# [EXERCISE DESCRIPTION]
Check every line below for the string "image". Copy the ones that have it.

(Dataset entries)
········
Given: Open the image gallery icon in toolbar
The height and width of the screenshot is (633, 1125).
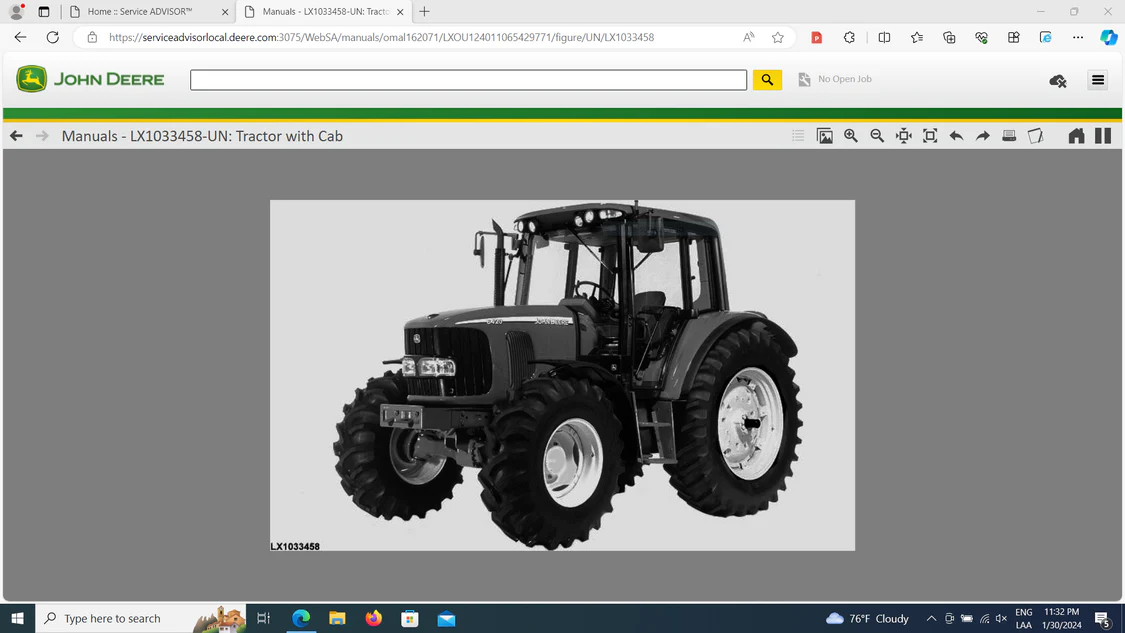Looking at the screenshot, I should pos(825,136).
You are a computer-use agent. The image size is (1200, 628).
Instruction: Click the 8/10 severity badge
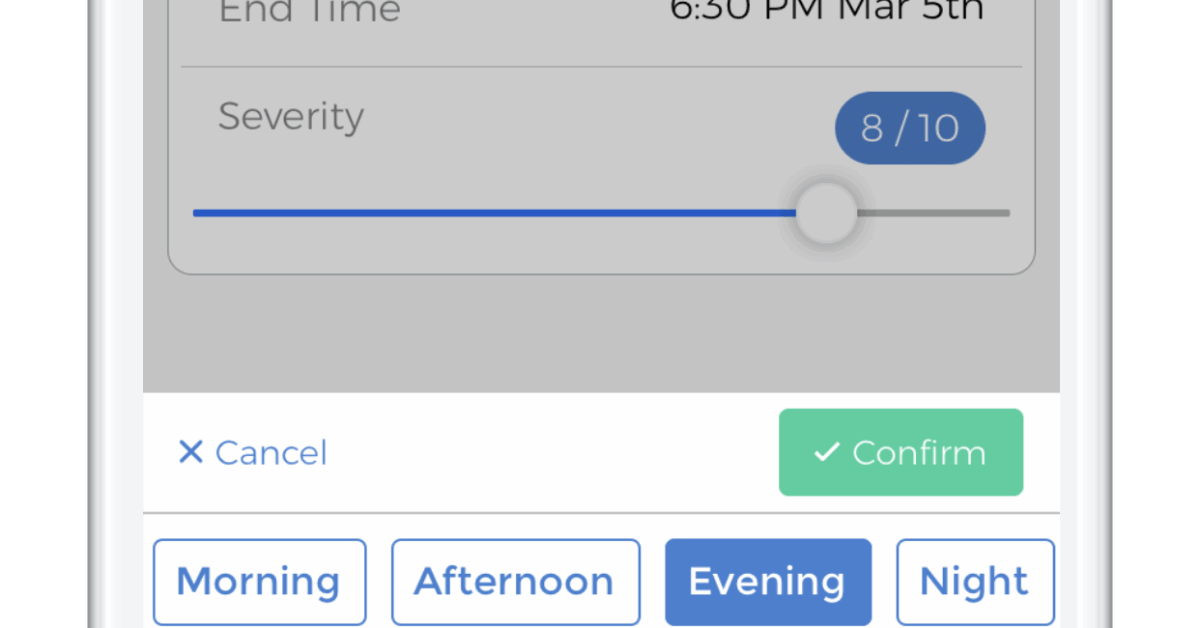(x=910, y=128)
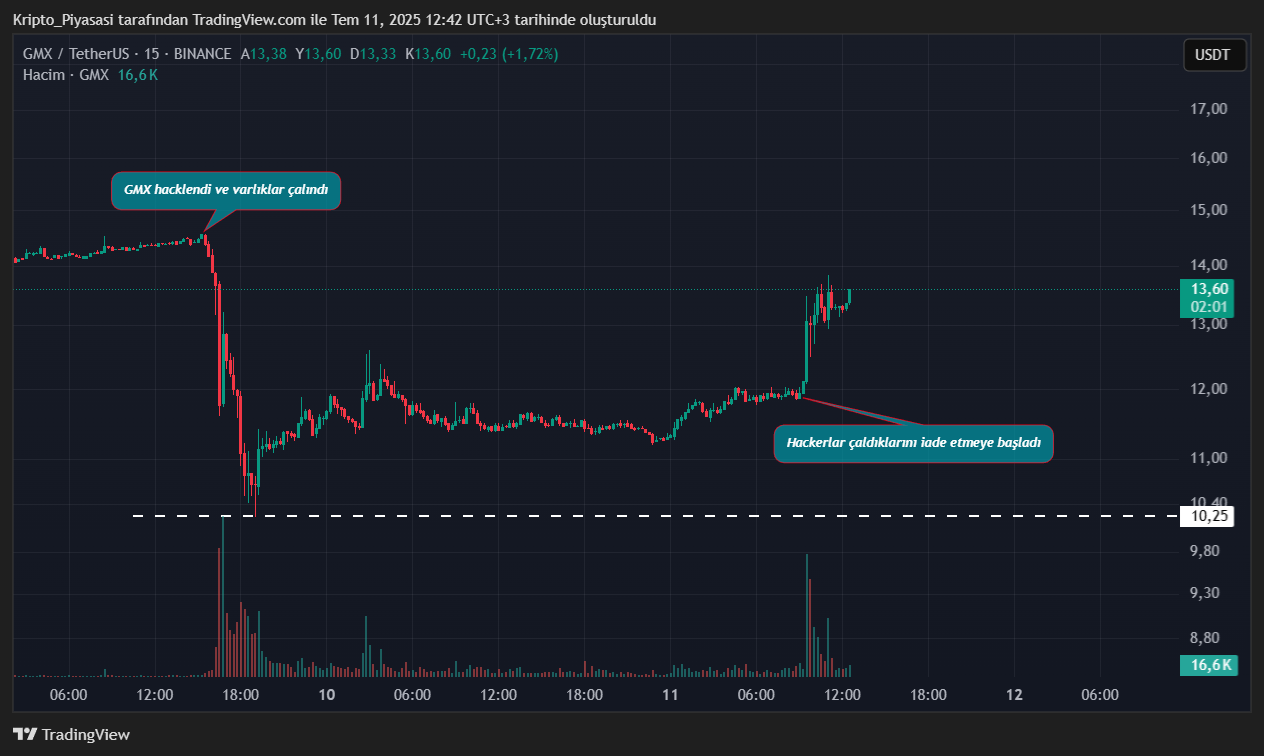This screenshot has height=756, width=1264.
Task: Open the USDT currency selector
Action: pos(1214,55)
········
# [SOLUTION FOR THIS TASK]
Given: Open the image gallery icon in toolbar
You are a computer-use agent. The image size is (1200, 628).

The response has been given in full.